It’s also the third straight quarter that deliveries have missed estimates. Several analysts cut price targets on the stock Tuesday, resulting in Tesla’s lowest average 12-month stock forecast since October 2021. And JPMorgan Chase & Co. said Tesla might never again reach its multi-year 50% growth sales objective.

“Our base case assumption is that year-on-year growth (while remaining impressive overall) is likely to decline each year from here on out,” analyst Ryan Brinkman, who has the equivalent of a sell rating on the shares, wrote in a research note.

Tesla’s double-digit decline to $105.60 just before 12:00 p.m. in New York — the steepest drop since September 2020 — comes on the heels of a dismal 2022 for the stock. In December, its shares plunged 37% and closed out the year with a record 65% tumble.

After Chief Executive Officer Elon Musk predicted an “epic” end to the year, Tesla cut vehicle prices and production in China, then offered $7,500 discounts in the US. Concerns about rising interest rates, inflation and other economic headwinds — plus alarm over Musk’s antics on Twitter, which he now owns — sent Tesla shares plunging 37% in December and 65% last year.

“We believe that Tesla is facing a significant demand problem,” Toni Sacconaghi, a Bernstein analyst who also has the equivalent of a sell rating on the stock, wrote in a report Monday. “We believe Tesla will need to either reduce its growth targets (and run its factories below capacity) or sustain and potentially increase recent price cuts globally, pressuring margins.”

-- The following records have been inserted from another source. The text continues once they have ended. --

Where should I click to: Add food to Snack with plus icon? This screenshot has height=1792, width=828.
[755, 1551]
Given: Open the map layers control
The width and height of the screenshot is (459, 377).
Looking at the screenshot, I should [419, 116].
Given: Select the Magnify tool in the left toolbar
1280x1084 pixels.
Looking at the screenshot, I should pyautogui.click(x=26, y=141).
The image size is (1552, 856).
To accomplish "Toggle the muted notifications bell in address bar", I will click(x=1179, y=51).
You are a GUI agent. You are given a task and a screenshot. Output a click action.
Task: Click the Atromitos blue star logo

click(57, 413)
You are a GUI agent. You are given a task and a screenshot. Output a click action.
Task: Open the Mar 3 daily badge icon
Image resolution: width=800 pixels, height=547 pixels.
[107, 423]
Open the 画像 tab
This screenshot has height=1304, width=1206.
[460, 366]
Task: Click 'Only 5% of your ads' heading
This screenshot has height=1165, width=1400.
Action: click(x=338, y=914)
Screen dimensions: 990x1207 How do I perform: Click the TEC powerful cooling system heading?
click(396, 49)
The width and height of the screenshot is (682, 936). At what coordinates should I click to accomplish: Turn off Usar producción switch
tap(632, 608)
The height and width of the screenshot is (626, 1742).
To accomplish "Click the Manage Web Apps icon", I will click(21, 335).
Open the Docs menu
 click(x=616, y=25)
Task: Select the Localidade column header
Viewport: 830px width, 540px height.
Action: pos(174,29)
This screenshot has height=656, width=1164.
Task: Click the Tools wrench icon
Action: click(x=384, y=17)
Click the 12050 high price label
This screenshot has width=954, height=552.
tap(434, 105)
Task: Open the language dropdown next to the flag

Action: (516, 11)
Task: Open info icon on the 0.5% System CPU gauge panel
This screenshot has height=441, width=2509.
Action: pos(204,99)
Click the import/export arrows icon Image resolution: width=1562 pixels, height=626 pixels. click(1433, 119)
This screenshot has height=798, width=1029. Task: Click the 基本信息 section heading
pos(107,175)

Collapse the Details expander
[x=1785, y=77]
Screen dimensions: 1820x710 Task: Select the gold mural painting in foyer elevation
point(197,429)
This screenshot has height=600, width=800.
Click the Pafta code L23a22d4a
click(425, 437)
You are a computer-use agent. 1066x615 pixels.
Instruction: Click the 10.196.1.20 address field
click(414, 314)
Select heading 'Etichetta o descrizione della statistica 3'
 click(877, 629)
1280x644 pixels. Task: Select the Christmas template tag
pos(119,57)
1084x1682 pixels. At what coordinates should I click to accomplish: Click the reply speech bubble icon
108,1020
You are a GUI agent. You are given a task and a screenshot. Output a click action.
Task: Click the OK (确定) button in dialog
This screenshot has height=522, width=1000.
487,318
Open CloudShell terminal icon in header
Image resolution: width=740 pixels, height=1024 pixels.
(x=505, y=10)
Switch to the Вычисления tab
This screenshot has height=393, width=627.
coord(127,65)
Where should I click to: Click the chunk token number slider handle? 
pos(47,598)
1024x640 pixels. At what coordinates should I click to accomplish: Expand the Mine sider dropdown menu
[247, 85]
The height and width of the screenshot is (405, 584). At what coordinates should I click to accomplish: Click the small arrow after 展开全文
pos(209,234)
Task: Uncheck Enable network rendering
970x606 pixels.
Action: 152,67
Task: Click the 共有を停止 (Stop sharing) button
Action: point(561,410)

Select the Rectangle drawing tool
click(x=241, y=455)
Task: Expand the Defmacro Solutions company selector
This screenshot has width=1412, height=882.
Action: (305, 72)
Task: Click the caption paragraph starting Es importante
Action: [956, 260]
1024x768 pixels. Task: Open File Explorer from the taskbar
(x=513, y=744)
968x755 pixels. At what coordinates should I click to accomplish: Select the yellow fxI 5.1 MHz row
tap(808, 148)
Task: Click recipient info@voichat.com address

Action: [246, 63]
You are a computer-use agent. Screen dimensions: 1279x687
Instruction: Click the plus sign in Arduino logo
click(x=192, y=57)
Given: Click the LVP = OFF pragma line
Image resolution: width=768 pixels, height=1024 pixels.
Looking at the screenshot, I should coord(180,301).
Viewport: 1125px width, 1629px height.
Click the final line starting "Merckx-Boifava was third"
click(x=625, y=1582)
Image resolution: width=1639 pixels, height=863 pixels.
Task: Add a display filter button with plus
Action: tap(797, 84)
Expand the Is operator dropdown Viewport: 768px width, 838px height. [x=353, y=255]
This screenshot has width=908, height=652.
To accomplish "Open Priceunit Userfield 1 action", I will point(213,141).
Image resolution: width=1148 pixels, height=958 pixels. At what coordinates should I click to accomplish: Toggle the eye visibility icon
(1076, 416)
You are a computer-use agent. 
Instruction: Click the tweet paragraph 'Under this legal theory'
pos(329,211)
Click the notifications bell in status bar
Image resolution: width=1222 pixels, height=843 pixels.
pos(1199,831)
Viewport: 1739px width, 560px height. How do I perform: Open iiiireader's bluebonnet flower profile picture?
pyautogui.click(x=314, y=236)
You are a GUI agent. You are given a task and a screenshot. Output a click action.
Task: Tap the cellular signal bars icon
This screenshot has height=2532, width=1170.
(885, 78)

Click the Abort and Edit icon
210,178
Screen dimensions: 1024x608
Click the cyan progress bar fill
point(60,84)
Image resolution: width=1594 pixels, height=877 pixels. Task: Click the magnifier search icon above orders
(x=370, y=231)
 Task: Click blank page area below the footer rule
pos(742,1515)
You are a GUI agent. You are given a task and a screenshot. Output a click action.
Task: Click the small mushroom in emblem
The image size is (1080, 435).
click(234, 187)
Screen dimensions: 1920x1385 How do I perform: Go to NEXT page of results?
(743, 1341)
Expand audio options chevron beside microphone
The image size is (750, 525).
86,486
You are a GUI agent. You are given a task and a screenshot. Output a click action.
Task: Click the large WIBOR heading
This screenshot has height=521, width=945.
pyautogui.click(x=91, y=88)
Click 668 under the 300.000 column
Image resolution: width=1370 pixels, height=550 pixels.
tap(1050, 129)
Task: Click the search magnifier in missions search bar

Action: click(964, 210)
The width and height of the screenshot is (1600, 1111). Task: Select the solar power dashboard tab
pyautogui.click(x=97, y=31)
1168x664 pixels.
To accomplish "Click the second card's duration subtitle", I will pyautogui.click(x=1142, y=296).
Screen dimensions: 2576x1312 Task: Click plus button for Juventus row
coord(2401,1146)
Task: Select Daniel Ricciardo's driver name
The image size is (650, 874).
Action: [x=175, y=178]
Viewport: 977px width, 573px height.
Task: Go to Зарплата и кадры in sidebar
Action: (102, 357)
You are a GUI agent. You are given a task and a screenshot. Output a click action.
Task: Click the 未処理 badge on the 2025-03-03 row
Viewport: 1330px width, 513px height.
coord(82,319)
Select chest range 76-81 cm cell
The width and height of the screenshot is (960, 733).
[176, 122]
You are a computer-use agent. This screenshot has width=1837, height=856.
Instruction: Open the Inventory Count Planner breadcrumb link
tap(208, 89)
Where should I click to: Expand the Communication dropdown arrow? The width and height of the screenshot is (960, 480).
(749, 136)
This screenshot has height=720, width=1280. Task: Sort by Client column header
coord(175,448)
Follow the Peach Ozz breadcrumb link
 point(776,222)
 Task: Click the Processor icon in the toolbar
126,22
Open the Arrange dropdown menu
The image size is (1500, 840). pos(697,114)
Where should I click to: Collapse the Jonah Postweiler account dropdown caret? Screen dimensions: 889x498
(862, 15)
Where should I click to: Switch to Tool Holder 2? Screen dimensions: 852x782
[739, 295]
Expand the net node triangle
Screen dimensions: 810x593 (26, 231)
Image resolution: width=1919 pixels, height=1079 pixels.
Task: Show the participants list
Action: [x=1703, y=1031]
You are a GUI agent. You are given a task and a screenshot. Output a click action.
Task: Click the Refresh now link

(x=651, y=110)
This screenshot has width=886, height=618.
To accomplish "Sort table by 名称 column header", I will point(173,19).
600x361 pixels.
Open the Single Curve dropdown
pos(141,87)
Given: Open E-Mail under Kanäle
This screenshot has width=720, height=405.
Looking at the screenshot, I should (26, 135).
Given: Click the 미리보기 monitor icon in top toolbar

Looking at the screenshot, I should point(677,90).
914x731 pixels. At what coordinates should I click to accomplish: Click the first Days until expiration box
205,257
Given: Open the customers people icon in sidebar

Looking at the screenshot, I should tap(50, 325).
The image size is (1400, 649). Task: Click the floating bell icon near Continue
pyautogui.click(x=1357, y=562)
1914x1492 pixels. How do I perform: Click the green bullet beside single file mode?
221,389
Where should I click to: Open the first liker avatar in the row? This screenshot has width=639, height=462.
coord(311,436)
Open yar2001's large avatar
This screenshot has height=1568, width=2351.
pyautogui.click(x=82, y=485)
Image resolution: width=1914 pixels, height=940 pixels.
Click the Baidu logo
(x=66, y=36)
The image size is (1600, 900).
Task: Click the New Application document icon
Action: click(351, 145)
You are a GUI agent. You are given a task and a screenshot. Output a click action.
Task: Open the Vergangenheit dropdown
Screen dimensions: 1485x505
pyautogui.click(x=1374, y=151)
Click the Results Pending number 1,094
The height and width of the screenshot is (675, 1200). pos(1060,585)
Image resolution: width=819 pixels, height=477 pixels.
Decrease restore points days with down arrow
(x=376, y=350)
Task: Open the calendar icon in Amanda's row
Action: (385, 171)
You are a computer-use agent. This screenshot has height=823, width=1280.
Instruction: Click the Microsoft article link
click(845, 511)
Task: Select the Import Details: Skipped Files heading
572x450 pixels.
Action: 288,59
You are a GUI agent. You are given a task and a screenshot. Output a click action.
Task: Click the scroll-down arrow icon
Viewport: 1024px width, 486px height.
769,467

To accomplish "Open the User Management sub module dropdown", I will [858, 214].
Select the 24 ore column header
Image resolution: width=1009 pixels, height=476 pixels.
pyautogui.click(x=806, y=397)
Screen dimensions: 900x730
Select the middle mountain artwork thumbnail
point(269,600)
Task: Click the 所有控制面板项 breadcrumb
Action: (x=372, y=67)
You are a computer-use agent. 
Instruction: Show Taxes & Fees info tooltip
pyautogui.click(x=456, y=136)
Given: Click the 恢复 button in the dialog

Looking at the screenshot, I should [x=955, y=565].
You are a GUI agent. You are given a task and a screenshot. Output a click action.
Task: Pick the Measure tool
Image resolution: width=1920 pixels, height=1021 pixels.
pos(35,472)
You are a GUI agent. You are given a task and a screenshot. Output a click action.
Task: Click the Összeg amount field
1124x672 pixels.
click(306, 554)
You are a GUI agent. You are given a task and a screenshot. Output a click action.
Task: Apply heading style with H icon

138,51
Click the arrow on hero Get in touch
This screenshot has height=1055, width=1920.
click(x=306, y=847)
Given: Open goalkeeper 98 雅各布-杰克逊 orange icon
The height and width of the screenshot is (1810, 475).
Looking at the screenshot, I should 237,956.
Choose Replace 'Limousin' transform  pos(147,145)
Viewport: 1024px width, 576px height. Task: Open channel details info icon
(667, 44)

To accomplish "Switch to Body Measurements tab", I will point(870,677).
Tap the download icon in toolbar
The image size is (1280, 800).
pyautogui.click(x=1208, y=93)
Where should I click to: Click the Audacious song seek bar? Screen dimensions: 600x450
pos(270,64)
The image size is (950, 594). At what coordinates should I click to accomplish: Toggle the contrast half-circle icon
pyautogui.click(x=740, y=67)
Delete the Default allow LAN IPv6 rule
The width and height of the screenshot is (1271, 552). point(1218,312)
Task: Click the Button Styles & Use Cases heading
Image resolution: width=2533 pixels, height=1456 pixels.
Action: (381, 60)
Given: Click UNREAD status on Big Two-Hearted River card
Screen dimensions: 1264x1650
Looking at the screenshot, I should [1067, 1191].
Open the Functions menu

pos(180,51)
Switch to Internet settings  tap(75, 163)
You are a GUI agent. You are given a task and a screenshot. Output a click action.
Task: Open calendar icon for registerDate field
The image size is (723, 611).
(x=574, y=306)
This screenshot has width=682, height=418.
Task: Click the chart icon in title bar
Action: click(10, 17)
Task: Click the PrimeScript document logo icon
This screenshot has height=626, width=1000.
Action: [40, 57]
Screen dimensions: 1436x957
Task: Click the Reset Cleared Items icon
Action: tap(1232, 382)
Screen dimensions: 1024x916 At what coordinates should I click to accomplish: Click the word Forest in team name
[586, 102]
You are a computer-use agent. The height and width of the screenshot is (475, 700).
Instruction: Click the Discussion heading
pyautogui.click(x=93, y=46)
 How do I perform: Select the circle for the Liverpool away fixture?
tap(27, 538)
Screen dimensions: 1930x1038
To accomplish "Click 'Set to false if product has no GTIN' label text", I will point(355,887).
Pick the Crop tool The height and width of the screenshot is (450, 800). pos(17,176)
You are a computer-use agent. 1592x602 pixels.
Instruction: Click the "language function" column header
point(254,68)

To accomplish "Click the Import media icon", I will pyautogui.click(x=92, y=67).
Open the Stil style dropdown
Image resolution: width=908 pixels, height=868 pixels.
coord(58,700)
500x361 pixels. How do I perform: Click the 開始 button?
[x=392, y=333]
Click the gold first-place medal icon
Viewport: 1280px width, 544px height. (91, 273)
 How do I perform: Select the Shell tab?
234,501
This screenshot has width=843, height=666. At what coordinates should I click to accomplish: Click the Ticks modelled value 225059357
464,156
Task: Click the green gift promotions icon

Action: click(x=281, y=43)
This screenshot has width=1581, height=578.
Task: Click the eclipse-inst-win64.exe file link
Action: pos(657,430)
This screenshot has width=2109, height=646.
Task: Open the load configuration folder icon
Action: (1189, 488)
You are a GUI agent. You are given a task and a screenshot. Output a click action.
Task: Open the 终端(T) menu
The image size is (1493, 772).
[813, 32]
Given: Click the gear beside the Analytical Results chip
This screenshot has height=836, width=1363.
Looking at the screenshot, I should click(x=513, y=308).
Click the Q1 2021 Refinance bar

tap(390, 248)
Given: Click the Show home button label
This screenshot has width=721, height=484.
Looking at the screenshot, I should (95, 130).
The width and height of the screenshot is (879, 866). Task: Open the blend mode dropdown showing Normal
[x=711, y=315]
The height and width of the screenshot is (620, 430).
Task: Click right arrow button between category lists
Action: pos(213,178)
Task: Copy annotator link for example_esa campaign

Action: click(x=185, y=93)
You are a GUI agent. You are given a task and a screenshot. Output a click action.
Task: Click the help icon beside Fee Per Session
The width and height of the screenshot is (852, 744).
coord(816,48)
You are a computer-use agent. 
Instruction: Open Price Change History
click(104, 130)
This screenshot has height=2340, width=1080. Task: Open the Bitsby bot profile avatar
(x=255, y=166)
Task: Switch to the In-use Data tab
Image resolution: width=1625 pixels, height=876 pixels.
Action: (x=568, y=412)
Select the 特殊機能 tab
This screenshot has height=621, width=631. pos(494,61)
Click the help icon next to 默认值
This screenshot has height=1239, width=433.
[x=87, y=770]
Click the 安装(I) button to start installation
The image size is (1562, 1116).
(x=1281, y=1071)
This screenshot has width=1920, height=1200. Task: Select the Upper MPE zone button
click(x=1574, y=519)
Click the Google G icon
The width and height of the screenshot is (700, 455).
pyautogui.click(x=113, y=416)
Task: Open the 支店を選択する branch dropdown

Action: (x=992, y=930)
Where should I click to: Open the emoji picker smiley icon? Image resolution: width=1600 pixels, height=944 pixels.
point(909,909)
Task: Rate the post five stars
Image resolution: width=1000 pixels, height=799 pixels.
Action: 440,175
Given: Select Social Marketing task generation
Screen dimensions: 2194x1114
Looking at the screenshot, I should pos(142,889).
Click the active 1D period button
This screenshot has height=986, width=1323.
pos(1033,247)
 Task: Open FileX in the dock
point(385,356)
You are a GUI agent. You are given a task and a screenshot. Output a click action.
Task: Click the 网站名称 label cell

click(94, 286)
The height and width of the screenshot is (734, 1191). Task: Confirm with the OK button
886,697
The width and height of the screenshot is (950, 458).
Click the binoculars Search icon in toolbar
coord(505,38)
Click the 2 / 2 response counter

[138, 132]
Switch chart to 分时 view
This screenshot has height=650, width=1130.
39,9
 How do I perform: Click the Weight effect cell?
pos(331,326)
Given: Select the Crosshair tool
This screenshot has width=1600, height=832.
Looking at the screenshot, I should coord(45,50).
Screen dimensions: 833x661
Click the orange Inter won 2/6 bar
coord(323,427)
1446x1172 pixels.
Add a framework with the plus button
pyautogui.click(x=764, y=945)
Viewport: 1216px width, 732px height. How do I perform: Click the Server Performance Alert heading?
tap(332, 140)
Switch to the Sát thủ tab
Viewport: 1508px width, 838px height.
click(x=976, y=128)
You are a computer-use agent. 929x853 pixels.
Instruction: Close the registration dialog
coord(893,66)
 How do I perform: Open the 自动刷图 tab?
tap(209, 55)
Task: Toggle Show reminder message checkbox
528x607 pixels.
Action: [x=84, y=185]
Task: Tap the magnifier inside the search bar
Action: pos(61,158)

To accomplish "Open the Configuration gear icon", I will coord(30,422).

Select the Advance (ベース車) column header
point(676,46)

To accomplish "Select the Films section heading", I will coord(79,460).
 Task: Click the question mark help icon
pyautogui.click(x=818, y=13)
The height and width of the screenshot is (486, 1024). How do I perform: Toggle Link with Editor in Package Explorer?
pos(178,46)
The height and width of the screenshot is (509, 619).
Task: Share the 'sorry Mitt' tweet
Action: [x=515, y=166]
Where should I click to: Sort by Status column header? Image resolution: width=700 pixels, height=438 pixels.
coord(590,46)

Read more: Tesla Stock Had the Worst Year Ever. That Doesn’t Make It Cheap

Tesla increased deliveries by 40% to 1.31 million last year, shy of the 50% average annual growth rate the company has said it expects to achieve over multiple years. Production expanded 47% to 1.37 million.

The company produced 439,701 vehicles in the fourth quarter, exceeding deliveries by 34,423 units. Tesla said that it continued to transition to “a more even regional mix of vehicle builds,” which led to another increase in cars in transit at the end of the quarter.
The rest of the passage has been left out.